# EXERCISE DESCRIPTION
Go through the entries below. Copy each line in which "photos" appears.

# Items listed in a dataset
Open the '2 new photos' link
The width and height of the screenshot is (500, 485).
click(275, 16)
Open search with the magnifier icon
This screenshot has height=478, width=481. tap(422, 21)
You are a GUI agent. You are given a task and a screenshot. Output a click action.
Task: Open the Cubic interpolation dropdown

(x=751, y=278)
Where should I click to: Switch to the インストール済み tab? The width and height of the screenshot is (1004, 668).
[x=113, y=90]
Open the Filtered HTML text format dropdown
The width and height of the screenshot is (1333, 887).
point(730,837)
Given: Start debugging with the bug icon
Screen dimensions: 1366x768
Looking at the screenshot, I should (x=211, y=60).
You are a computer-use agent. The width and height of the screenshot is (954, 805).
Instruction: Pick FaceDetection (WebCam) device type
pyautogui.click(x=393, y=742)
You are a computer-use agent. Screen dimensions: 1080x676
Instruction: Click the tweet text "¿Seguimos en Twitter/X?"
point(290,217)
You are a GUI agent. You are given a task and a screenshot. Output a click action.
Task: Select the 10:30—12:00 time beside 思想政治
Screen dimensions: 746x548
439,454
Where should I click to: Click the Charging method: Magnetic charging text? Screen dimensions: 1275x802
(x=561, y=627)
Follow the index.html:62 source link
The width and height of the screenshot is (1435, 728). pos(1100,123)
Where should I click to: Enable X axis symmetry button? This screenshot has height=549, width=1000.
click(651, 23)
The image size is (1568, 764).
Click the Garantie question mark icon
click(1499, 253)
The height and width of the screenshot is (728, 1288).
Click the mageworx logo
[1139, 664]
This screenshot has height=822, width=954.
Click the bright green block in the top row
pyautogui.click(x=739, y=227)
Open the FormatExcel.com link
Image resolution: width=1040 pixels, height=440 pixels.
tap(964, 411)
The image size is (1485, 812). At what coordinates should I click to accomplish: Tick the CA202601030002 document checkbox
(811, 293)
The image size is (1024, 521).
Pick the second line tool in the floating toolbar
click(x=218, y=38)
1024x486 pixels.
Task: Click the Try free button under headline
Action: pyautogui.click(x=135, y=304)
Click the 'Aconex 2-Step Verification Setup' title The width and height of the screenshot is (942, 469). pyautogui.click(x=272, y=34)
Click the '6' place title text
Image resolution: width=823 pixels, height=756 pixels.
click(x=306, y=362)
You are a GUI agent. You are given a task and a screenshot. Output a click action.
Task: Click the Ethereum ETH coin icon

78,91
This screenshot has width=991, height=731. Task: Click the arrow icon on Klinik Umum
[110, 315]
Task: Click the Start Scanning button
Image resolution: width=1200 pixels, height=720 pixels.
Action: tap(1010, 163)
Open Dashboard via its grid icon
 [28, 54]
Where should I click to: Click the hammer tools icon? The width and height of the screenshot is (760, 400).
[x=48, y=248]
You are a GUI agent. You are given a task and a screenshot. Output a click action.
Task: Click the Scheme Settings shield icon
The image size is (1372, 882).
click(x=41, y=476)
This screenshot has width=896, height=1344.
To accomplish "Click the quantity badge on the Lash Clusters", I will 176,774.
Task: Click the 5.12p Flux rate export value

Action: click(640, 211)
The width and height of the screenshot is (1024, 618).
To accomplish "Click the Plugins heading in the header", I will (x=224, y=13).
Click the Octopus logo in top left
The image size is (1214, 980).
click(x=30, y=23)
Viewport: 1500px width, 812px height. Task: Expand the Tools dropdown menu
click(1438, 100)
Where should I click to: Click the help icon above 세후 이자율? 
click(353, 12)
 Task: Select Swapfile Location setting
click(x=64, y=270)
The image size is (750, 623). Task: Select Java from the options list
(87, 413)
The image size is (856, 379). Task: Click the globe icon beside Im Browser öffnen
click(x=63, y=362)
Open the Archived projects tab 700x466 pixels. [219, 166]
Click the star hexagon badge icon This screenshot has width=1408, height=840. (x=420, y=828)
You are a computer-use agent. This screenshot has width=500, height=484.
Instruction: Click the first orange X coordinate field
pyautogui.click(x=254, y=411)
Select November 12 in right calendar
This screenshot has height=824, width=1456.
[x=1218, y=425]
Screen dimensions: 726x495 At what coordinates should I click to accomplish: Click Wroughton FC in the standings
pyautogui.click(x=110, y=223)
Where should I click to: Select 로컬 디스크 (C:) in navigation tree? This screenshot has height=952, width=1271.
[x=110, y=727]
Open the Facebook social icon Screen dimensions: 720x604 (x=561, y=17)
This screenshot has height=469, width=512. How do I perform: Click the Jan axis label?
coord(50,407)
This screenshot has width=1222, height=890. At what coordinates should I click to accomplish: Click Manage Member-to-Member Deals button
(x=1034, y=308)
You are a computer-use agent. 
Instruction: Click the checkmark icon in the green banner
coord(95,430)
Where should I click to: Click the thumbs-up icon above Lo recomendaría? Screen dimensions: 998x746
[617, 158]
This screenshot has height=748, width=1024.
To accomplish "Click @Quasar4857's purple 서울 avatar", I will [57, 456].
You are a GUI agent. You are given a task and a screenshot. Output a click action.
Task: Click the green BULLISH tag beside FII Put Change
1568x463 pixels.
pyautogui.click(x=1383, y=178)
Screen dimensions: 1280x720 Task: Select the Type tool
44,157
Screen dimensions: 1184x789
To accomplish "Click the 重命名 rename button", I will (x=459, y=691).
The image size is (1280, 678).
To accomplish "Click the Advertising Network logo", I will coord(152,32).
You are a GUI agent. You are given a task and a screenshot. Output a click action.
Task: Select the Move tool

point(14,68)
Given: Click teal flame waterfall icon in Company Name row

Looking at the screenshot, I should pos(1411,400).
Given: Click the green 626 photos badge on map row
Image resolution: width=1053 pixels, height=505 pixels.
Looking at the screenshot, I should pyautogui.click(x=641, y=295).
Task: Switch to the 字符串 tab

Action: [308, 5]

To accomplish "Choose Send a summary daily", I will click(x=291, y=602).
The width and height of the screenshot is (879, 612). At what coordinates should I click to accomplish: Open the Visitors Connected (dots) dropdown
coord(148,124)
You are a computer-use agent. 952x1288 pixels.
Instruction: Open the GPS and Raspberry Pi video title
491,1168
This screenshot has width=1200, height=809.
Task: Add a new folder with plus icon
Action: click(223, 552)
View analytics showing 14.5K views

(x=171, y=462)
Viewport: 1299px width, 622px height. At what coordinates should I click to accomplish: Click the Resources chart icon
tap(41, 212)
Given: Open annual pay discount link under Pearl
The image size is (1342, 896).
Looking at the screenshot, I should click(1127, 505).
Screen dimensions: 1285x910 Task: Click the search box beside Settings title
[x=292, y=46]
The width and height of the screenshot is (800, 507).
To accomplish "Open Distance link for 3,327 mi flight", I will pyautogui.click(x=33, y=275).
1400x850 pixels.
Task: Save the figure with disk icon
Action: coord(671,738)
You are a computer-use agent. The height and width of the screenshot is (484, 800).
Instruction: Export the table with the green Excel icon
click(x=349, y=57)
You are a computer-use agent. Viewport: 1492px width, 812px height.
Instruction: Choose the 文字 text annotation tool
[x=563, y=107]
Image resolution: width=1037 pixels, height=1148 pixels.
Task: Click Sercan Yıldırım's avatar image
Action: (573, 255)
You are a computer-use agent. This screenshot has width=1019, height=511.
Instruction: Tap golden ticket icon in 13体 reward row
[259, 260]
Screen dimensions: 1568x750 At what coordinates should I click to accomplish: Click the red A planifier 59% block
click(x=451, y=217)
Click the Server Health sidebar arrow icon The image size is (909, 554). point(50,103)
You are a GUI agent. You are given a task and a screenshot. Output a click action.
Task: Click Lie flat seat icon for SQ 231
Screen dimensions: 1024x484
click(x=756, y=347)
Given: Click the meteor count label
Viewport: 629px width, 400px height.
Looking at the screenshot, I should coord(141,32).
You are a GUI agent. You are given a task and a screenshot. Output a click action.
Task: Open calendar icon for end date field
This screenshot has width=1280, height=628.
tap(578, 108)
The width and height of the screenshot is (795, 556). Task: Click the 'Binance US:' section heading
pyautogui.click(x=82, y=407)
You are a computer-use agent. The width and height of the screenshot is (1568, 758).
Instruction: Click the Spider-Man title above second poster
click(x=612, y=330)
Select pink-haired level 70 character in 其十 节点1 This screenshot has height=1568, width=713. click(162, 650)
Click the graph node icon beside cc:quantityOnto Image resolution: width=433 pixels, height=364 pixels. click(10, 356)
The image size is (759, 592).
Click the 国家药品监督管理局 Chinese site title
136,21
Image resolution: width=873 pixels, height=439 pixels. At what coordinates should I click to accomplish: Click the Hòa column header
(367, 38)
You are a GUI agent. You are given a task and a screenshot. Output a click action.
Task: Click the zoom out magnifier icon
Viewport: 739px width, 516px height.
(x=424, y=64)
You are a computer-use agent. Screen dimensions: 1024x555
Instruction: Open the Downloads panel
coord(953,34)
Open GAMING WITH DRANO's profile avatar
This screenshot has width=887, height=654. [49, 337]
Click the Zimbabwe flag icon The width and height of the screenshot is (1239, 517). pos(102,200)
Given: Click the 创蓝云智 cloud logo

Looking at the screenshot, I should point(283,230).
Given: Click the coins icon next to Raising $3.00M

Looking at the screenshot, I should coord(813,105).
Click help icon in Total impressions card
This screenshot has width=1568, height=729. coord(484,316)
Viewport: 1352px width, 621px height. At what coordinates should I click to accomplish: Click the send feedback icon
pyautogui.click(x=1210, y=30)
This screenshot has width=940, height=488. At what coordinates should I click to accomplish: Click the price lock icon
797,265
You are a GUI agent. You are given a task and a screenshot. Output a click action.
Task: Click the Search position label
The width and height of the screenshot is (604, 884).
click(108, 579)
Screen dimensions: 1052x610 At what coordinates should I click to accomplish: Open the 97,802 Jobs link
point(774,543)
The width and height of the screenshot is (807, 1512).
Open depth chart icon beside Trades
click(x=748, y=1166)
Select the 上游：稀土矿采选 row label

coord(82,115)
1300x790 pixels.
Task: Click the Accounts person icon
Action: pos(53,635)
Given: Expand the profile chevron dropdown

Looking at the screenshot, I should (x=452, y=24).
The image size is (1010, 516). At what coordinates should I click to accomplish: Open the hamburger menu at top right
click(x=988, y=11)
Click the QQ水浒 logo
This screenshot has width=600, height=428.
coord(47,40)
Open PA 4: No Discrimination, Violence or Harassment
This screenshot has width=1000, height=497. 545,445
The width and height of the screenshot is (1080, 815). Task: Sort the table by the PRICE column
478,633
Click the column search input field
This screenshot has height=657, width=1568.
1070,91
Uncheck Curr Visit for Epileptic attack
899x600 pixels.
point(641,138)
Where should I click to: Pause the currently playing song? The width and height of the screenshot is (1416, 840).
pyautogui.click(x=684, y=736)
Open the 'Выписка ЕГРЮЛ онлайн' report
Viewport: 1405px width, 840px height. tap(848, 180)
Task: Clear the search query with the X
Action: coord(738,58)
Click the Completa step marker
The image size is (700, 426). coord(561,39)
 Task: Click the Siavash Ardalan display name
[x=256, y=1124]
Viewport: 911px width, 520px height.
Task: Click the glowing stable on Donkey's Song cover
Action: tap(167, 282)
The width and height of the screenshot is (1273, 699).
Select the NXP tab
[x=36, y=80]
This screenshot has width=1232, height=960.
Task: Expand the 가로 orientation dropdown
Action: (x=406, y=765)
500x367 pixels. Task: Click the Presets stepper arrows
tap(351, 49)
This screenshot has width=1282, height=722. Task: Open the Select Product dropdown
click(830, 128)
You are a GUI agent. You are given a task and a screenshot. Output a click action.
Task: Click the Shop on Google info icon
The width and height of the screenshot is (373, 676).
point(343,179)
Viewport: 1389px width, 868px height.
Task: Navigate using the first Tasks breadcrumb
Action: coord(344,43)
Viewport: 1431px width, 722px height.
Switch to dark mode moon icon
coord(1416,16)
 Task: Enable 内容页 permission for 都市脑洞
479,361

# TASK RESULT
Open the '2 new photos' link
Given: Click the green 626 photos badge on map row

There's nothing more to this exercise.